Exercise directions ▸
Show all lines containing "target" from the data below.

Records for this task ▸
# # # # # # #
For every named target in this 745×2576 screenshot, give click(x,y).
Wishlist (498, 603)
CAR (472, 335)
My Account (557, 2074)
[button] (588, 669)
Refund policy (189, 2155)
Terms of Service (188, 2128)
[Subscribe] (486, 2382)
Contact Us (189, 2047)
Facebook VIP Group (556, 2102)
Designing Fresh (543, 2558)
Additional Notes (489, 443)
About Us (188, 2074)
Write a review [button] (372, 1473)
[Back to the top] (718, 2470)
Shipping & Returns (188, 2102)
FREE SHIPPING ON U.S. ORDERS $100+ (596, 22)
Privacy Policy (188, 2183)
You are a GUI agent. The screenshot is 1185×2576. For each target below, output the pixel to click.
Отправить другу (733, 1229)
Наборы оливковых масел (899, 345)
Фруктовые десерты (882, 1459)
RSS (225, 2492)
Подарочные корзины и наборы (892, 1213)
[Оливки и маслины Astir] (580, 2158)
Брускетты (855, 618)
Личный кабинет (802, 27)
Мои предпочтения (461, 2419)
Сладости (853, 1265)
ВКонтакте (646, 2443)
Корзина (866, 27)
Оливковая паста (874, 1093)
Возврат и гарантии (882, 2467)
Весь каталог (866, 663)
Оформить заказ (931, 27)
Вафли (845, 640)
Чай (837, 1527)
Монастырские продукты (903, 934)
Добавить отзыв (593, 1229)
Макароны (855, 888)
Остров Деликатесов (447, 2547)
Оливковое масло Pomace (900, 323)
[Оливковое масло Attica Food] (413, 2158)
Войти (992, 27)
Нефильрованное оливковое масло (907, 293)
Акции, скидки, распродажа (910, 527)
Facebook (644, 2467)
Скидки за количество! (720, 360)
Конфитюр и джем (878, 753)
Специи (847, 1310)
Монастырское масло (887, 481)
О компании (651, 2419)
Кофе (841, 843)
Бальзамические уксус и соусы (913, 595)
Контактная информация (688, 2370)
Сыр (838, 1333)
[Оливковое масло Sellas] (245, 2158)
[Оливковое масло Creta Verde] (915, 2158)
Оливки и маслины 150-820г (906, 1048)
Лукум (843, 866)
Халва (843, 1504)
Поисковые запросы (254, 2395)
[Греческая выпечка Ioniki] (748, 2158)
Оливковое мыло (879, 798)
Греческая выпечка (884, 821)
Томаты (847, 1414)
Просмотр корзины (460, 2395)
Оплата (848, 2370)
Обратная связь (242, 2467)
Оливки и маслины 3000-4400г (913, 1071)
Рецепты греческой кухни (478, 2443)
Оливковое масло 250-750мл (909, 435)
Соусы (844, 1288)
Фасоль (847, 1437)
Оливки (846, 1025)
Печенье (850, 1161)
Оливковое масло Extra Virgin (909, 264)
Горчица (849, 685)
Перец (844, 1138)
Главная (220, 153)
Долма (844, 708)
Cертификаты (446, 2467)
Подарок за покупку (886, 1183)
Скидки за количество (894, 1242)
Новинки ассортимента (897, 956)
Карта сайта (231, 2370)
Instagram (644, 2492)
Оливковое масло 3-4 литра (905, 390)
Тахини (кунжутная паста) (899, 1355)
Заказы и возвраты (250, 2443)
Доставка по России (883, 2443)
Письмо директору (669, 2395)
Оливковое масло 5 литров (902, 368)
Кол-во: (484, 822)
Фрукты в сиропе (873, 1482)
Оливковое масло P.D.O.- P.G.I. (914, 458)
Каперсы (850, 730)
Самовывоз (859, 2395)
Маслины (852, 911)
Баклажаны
# # # # # # #
Written response ▸
For every named target in this 745×2576 screenshot, give click(x,y).
You are a GUI agent. The screenshot is 1185×2576. For each target below, output the pixel to click.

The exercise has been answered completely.